Ruins
In this book of poems and paintings both poet and artist seek to memorialize the recent industrial past of America as both worker and machine fall into oblivion. Audette paints abandoned factories, ships, bridges, and large machines and much smaller artifacts such as discarded railroad couplings, carburetors and machine tools. In contrast, Nothnagle memorializes the intimate lives of the men and women who made and used these engines and devices in the workshops, now abandoned as they themselves have been; their triumphs and victories forgotten. The poems are lyrical and harsh, short and to the point, knowing and critical, like accents on the canvases. They speak of frailty and strength, chance and misfortune unlike the machines she also writes about. That’s the contrast the reader will find in these poems and paintings: The light and the dark, the majesty and glory of things that worked because of human ingenuity that are now lost, relics of our recent industrial past.

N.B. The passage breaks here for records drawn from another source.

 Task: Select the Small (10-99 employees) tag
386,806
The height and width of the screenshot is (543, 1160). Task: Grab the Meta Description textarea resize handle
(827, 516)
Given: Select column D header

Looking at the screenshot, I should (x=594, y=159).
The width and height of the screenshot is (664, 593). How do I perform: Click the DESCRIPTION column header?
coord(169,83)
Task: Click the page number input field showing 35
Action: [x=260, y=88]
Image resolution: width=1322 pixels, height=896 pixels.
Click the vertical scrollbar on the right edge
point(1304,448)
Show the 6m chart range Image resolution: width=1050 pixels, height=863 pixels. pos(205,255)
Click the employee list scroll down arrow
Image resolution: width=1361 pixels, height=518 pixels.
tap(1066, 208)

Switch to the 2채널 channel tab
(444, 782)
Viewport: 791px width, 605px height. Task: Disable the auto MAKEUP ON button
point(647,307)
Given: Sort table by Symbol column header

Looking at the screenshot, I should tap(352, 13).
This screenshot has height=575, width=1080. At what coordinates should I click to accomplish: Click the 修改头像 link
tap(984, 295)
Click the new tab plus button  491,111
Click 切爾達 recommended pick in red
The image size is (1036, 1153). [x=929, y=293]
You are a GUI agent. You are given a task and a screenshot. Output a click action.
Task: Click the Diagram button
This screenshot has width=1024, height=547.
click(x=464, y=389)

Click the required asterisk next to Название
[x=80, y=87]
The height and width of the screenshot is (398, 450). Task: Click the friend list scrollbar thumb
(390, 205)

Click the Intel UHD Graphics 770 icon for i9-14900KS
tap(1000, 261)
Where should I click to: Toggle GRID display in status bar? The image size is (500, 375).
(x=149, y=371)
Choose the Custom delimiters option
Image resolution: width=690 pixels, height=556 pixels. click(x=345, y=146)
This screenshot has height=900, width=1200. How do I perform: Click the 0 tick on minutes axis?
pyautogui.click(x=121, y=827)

Anna Audette of Hartland, VT Anna Held Audette is a prominent late twentieth century American painter and teacher with works in the National Gallery of Art, the Fitzwilliam Museum in Cambridge, the Rijksmuseum in Amsterdam, the National Gallery of Science, NASA and a number of important regional museums and private collections. She was diagnosed with Fronto-Temporal Dementia in 2008 at the Adler Center for Geriatric Medicine at Yale. She is the author of two books including the classic 'The Blank Canvas: Inviting the Muse'.
Suzanne Nothnagle Suzanne Nothnagle ran a small, specialized machine shop for 27 years. She is a graduate of Marlboro College and Dartmouth College. Her poetry has appeared in the 'Connecticut Review', 'Portrait', 'Still Puddle poets' and 'The Anthology of New England Writers' among others. She has also written an oral history of the machine tool industry in Windsor and Springfield, Vermont, 'An Oral history of the Connecticut River'. She lives in Hartland, VT and teaches at Granite State College.